--- START ---
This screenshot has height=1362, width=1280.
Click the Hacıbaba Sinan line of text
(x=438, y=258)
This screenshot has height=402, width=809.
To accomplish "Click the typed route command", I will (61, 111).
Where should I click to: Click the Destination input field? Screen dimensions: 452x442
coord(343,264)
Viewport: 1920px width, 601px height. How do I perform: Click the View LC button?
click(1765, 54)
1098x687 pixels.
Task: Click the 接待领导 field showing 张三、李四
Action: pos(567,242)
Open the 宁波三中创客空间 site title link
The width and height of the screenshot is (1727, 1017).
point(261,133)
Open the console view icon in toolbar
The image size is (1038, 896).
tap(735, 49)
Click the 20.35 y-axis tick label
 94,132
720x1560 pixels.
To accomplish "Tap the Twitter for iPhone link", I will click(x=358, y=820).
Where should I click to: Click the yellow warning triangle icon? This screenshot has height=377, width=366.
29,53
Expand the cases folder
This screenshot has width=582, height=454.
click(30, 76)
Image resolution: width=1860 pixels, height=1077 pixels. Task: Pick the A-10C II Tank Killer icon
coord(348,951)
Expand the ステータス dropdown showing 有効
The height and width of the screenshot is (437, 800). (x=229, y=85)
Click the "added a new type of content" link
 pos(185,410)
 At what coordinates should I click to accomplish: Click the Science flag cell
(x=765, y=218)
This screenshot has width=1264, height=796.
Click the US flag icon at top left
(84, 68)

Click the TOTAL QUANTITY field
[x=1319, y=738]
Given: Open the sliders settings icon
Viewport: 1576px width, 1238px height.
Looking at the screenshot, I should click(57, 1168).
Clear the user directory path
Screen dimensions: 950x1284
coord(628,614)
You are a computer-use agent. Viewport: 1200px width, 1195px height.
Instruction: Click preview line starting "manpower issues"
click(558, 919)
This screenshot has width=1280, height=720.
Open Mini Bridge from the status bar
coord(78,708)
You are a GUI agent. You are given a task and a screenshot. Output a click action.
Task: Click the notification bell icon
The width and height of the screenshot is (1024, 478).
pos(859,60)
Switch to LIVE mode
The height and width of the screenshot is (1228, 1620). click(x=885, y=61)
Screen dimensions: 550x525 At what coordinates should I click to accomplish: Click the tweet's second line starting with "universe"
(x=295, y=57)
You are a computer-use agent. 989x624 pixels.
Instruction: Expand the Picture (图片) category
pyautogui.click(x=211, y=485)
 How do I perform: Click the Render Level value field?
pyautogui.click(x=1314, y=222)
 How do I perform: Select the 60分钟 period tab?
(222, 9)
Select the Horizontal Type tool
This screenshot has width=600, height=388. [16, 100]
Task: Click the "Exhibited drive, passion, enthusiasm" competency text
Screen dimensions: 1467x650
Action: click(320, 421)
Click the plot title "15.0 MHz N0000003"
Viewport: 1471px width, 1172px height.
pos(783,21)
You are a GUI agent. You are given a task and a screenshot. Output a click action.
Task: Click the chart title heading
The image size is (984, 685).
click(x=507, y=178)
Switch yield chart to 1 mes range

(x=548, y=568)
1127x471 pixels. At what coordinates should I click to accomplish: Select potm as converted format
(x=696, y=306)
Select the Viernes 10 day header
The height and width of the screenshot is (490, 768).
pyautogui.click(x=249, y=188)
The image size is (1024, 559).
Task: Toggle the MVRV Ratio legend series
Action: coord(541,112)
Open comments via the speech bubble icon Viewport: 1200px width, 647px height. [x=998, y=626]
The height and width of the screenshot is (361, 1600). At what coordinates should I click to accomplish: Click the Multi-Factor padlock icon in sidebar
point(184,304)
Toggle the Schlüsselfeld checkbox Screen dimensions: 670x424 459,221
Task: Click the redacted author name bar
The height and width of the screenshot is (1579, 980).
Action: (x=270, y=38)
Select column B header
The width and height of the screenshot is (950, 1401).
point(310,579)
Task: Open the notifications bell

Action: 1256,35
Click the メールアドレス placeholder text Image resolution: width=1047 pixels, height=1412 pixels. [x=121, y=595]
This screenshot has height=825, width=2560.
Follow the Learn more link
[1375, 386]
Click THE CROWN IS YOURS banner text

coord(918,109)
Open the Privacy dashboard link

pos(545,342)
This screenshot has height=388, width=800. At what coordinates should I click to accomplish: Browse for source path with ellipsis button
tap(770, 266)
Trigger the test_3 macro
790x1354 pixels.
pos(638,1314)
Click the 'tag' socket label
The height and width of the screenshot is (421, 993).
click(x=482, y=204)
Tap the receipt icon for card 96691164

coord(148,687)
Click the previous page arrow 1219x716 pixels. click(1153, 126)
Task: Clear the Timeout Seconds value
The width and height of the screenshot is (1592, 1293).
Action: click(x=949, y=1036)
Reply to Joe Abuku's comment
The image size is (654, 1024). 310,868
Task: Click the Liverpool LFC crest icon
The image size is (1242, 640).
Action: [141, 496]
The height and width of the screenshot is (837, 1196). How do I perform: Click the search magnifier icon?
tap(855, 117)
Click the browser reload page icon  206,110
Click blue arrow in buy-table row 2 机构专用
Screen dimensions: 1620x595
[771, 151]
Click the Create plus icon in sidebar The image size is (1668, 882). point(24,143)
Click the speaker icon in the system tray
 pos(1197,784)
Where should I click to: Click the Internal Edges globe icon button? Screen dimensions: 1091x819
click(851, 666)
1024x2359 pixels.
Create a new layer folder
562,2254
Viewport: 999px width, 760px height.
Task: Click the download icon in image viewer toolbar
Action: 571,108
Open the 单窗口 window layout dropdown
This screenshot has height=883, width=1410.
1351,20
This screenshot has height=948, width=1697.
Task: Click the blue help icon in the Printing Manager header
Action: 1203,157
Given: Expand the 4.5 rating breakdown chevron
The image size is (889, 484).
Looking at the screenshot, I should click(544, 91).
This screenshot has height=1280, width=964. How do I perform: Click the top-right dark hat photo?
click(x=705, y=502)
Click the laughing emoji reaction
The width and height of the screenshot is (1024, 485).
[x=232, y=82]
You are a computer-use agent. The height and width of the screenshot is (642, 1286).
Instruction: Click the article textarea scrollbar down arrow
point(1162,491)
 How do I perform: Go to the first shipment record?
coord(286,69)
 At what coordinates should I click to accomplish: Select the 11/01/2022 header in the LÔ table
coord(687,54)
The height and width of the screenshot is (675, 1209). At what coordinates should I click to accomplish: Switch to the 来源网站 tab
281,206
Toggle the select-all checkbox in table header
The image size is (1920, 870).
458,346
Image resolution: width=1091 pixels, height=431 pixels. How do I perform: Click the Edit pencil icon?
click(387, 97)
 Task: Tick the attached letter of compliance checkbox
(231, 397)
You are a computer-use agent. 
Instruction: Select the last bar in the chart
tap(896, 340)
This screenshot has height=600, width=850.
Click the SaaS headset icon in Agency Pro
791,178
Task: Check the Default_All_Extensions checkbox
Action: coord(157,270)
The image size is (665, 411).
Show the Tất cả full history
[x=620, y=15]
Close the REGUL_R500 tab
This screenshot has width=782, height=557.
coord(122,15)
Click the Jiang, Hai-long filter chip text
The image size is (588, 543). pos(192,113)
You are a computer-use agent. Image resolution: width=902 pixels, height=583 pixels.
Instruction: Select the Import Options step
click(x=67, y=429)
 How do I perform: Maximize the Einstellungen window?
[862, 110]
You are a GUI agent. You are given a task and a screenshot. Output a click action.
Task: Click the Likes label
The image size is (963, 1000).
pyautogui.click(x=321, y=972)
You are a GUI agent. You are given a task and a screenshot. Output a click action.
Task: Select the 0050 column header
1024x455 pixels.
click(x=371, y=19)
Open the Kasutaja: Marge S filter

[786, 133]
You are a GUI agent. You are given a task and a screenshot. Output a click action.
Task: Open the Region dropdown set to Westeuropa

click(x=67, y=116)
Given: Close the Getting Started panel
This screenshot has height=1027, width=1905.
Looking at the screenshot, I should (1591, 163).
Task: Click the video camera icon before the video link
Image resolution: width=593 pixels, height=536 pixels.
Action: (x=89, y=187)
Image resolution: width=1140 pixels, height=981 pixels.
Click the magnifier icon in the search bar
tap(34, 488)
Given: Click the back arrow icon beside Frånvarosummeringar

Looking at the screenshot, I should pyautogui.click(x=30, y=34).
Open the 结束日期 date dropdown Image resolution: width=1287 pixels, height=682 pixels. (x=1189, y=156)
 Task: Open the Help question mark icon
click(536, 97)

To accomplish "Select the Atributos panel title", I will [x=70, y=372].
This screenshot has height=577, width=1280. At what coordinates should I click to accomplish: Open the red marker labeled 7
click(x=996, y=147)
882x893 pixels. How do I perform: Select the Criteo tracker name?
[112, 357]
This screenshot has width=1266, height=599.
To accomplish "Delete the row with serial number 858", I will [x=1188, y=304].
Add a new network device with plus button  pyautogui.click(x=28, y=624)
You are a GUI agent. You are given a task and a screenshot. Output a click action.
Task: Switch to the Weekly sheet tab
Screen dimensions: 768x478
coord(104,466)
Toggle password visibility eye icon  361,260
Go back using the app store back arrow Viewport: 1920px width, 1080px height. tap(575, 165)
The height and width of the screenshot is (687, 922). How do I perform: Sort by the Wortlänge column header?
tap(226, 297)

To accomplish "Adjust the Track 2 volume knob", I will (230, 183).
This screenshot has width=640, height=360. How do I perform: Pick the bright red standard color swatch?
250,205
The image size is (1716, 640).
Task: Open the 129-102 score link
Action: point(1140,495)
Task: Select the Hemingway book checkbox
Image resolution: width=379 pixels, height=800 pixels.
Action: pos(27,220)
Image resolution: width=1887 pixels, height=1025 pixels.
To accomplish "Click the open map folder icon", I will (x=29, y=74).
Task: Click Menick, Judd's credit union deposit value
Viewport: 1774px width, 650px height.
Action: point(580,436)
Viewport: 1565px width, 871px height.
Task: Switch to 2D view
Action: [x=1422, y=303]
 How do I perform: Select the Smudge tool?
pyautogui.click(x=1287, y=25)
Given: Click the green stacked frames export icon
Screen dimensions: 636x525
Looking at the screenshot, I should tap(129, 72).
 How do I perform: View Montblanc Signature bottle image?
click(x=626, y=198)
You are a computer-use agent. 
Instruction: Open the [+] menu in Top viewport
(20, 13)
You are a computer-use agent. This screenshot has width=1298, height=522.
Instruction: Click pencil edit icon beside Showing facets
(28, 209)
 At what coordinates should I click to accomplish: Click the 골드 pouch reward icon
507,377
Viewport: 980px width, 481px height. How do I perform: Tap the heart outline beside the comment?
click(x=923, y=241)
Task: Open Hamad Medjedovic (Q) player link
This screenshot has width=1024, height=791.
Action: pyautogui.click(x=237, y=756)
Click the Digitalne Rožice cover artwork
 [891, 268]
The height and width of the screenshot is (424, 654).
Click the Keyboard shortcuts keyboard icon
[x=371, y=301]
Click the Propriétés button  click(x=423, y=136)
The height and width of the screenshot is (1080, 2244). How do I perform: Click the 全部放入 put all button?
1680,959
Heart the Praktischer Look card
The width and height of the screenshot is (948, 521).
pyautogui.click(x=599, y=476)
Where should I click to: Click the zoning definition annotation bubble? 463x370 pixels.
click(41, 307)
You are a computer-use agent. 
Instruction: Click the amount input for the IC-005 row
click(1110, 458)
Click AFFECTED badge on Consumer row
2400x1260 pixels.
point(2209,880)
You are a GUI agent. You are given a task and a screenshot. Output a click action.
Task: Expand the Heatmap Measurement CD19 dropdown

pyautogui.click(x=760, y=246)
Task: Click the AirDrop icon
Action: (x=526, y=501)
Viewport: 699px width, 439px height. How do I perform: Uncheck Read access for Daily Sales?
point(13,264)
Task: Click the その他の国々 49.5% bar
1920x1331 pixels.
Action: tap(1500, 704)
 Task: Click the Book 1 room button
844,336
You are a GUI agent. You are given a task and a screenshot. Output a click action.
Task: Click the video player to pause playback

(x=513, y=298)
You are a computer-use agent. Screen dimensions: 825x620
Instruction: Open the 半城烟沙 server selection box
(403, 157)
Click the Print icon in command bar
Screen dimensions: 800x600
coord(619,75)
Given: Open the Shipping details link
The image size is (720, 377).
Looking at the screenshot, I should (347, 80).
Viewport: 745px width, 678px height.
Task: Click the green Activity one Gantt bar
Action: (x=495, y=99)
--- END ---
- Work to complete
Copy out only the lines running from the beginning of the data to the line with "Given: Open the sliders settings icon", both ends included.

- Result for this task
This screenshot has height=1362, width=1280.
Click the Hacıbaba Sinan line of text
(x=438, y=258)
This screenshot has height=402, width=809.
To accomplish "Click the typed route command", I will (61, 111).
Where should I click to: Click the Destination input field? Screen dimensions: 452x442
coord(343,264)
Viewport: 1920px width, 601px height. How do I perform: Click the View LC button?
click(1765, 54)
1098x687 pixels.
Task: Click the 接待领导 field showing 张三、李四
Action: pos(567,242)
Open the 宁波三中创客空间 site title link
The width and height of the screenshot is (1727, 1017).
point(261,133)
Open the console view icon in toolbar
The image size is (1038, 896).
tap(735, 49)
Click the 20.35 y-axis tick label
 94,132
720x1560 pixels.
To accomplish "Tap the Twitter for iPhone link", I will click(x=358, y=820).
Where should I click to: Click the yellow warning triangle icon? This screenshot has height=377, width=366.
29,53
Expand the cases folder
This screenshot has width=582, height=454.
click(30, 76)
Image resolution: width=1860 pixels, height=1077 pixels. Task: Pick the A-10C II Tank Killer icon
coord(348,951)
Expand the ステータス dropdown showing 有効
The height and width of the screenshot is (437, 800). (x=229, y=85)
Click the "added a new type of content" link
 pos(185,410)
 At what coordinates should I click to accomplish: Click the Science flag cell
(x=765, y=218)
This screenshot has width=1264, height=796.
Click the US flag icon at top left
(84, 68)

Click the TOTAL QUANTITY field
[x=1319, y=738]
Given: Open the sliders settings icon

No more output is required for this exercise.